Opposition by society to infanticide was negligible until modern times. Jews considered any child who died within thirty days after birth, even by violence, to have been a "miscarriage."122 Most ancient societies openly approved of infanticide, and although Roman law, in response to Christianity, made infanticide a capital offense in 374 C.E., no cases have been found punishing it.123 Anglo-Saxons actually considered infanticide a virtue, not a crime, saying, "A child cries when he comes into the world, for he anticipates its wretchedness. It is well for him that he should die...he was placed on a slanting roof [and] if he laughed, he was reared, but if he was frightened and cried, he was thrust out to perish."124 Prosecutions for infanticide before the modern period were rare.125 Even medieval penitentials excused mothers who killed their newborn before feeding them.126 By Puritan times, a few mothers began being hanged for infanticide.127 But even in the nineteenth century it was still "not an uncommon spectacle to see the corpses of infants lying in the streets or on the dunghills of London and other large cities.128 The English at the end of the century had over seven million children enrolled in "burial insurance societies;" with the infant mortality rate at 50 percent, parents could easily collect the insurance by killing their child. As one doctor said, "sudden death in infants is too common a circumstance to be brought before the attention of the coroner...Free medical care for children was refused...'No, thank you, he is in two burial clubs' was a frequent reply to offers of medical assistance for a sick child. Arsenic was a favorite poison..."129


A lot of what this author says is extremely radical and controversial (though that doesn't mean it's any the less authoritative). What I'm quoting is neither radical nor controversial, at least for anyone acquainted with history. Widespread and routine infanticide are very well documented. And certainly, one can't understand ancient history without it.

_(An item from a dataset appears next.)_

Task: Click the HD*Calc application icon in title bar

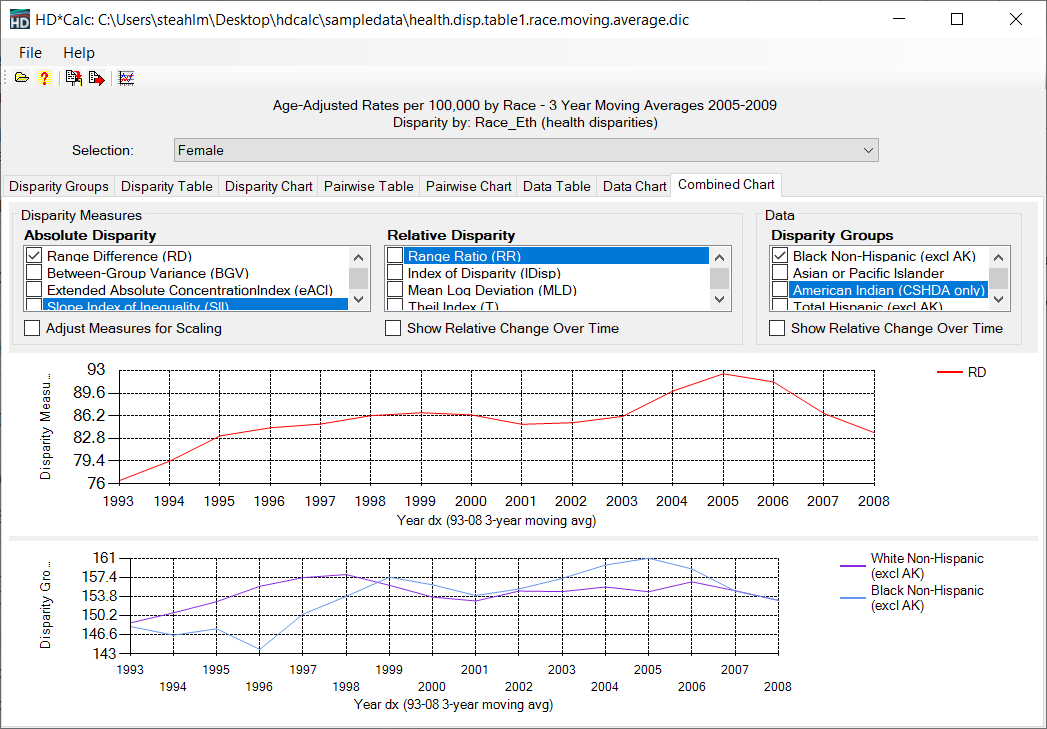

I don't like to quote so extensively but I prefer to do it here than in the article. -- ark


Let's be very clear about how "Loving" infanticidal people are towards children. They're not! Anyone who reports them as such is delusional. It's that simple.

Now, the proof of this is only slightly more complex.

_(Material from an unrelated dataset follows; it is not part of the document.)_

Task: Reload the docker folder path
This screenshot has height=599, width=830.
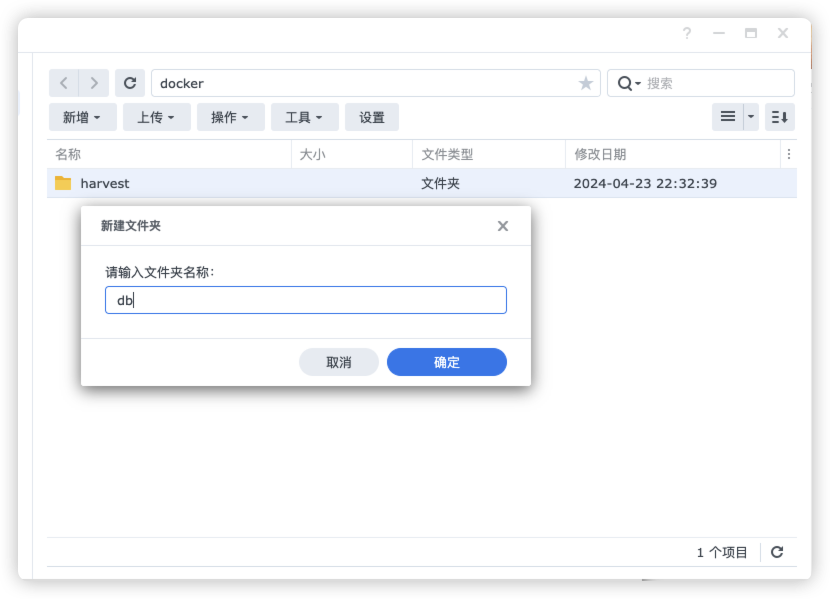Action: tap(130, 83)
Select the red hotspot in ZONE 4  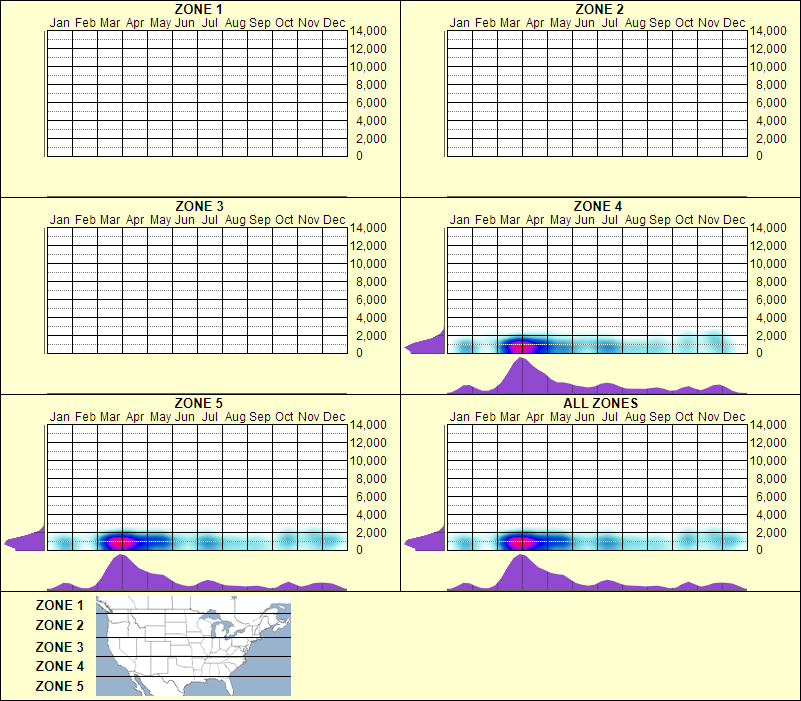tap(524, 344)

  1. do the infanticidal parents' touching of the infants differ in any way from a dildo? No.
  2. do the infanticidal parents pay attention to the needs of the infant or child? Absolutely not.
  3. do the infanticidal parents even look in the eyes of the infant or child? No.

From these considerations alone, one must conclude that the anthropologists involved are hallucinating. Or seriously deluding themselves.


Why was the section on the Chinese situation redundant. The notion that female infanticide is common in China is common enough that it bears some discussion about why demographers don't think it is common.


Removed this statement.......

Infanticide can be deduced from very skewed birth statistics. The natural male to female birth ratio is slightly below 1:1. And the life expectancy of females is naturally greater than males. When a society has a male to female ratio of 2:1 or 3:1 in children or adults, infanticide is a safe conclusion.


There are areas of China and India which have extremely skewed birth rates which are due to sex-selective abortions.